----- Information given -----

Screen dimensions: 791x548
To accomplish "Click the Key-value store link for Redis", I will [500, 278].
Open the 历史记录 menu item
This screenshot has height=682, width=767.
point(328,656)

-----
----- Information given -----

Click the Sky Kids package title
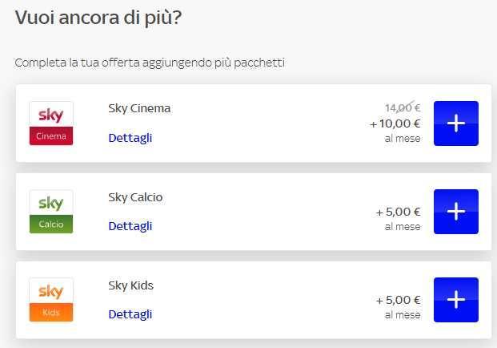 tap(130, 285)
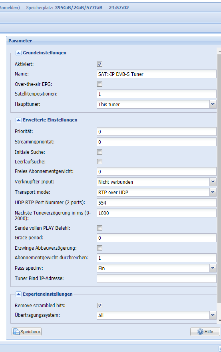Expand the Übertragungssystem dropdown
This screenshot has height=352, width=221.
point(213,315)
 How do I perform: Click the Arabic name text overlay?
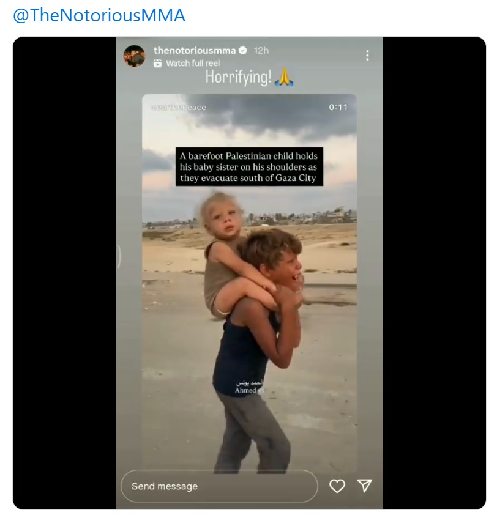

-----

Exercise =
Copy only this from above: the line containing "Click the Sky Kids package title", the line containing "How do I perform: Click", and all lines between, printed exactly. Leave out the pictures.

Task answer =
Click the Sky Kids package title
 tap(130, 285)
Expand the Übertragungssystem dropdown
This screenshot has height=352, width=221.
point(213,315)
 How do I perform: Click the Arabic name text overlay?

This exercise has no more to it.